[Start RECORDS SHOWN]

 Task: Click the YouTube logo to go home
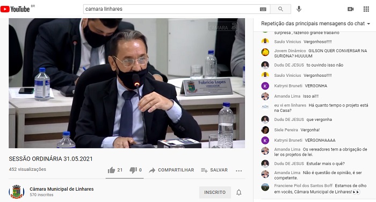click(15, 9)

[End RECORDS SHOWN]
[Start RECORDS SHOWN]

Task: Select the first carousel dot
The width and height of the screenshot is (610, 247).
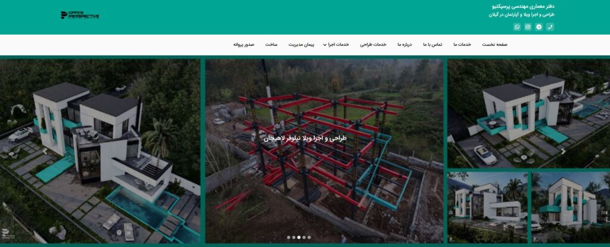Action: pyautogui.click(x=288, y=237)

[End RECORDS SHOWN]
[Start RECORDS SHOWN]

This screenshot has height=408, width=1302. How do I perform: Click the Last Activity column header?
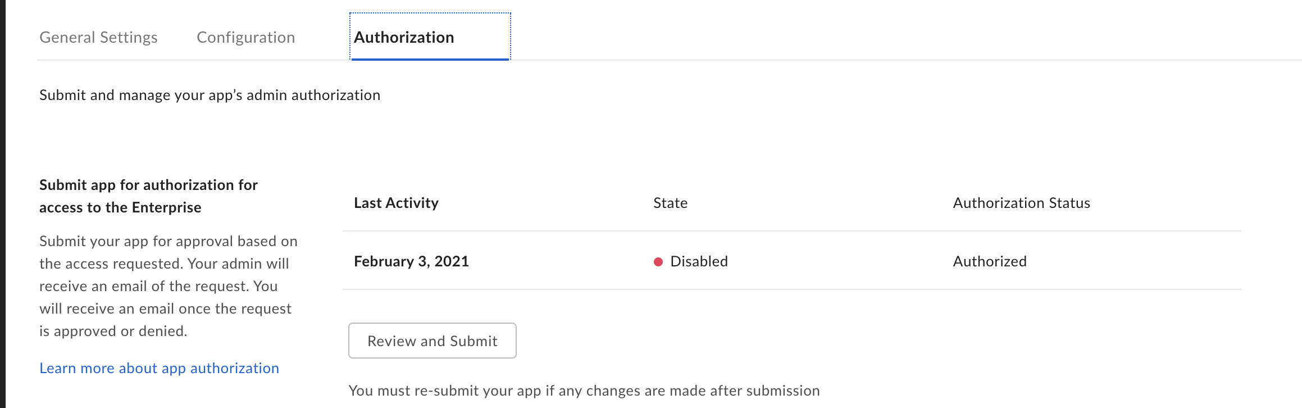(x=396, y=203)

[End RECORDS SHOWN]

- _EXERCISE GOAL_
Rewrite the records from the line with "This screenshot has" to the line with "(x=396, y=203)", replacing "column header" with "column title" and keeping everything else the same. Leave the pictures out.

- _EXERCISE ANSWER_
This screenshot has height=408, width=1302. How do I perform: Click the Last Activity column title?
(x=396, y=203)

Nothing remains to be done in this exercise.